*GIVEN PASSAGE*
+--
Daniel Koretz is an expert on educational assessment and testing policy. A primary focus of his work has been the impact of high-stakes testing. His research has included studies of score inflation, the effects of testing programs on educational practice, the assessment of students with disabilities, international differences in the variability of student achievement, the application of value-added models to educational achievement, and the development of methods for validating scores under high-stakes conditions. His current work focuses on the equity implications of high-stakes testing, the effects of high-stakes testing on postsecondary outcomes, the characteristics of traditional tests that encourage inappropriate test preparation, and the design and evaluation of new testing designs tailored for accountability. Professor Koretz is a member of the National Academy of Education and a Fellow of the American Educational Research Association. His doctorate is in developmental psychology from Cornell University. Before obtaining his degree, Koretz taught emotionally disturbed students in public elementary and junior high schools.

Areas of Expertise
Research

Professor Koretz’s current research focuses on large-scale educational assessments, particularly as they are used for monitoring and accountability.
+--
*RAW DATA*

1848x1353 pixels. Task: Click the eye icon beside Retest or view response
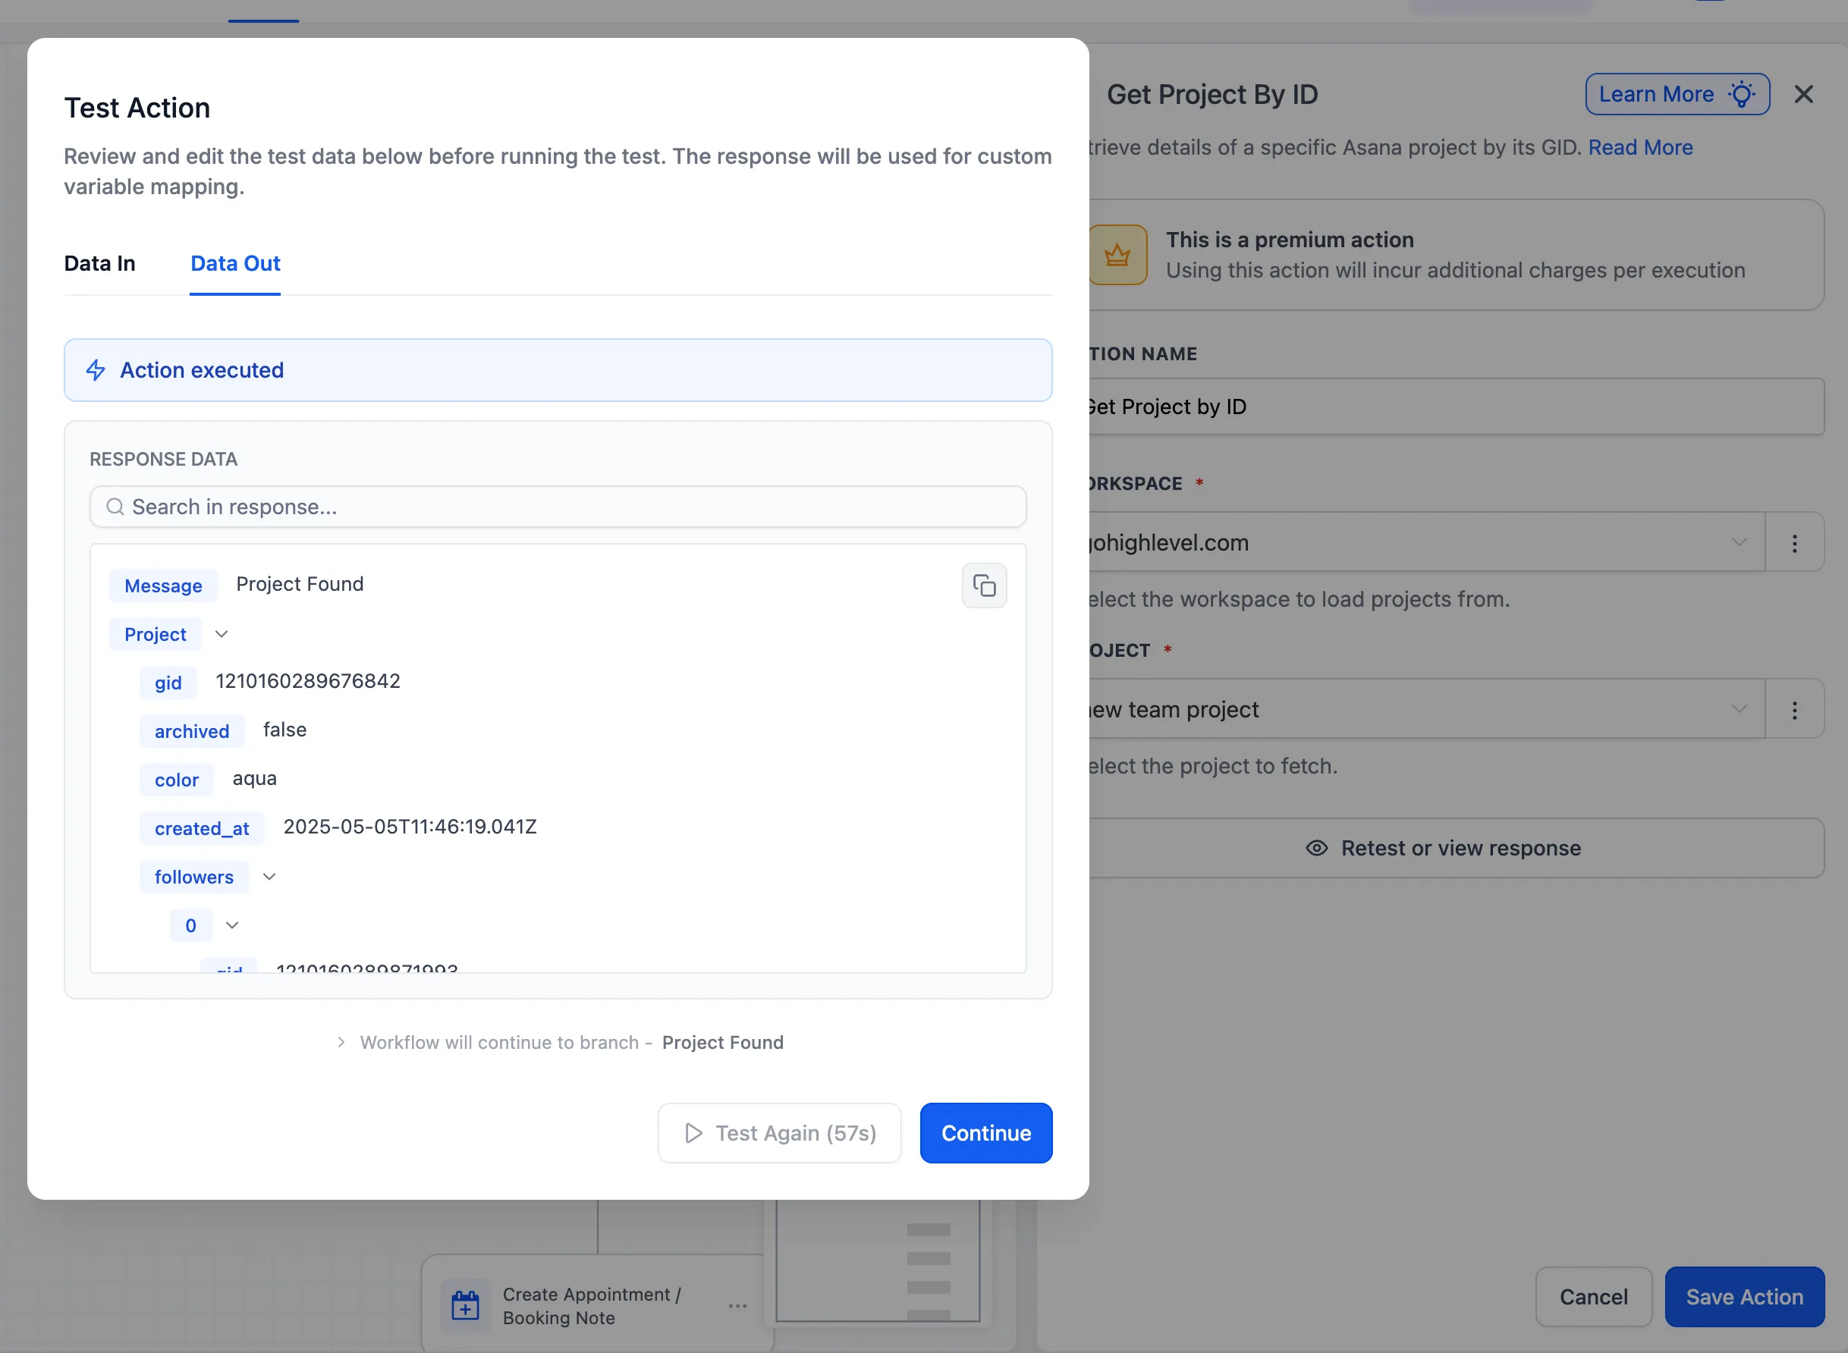tap(1316, 848)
+--
*WHAT THE TASK REQUIRES*
Copy the passage about Daniel Koretz verbatim, from "Areas of Expertise" up to and including "monitoring and accountability.".

*TASK SOLUTION*
Areas of Expertise
Research

Professor Koretz’s current research focuses on large-scale educational assessments, particularly as they are used for monitoring and accountability.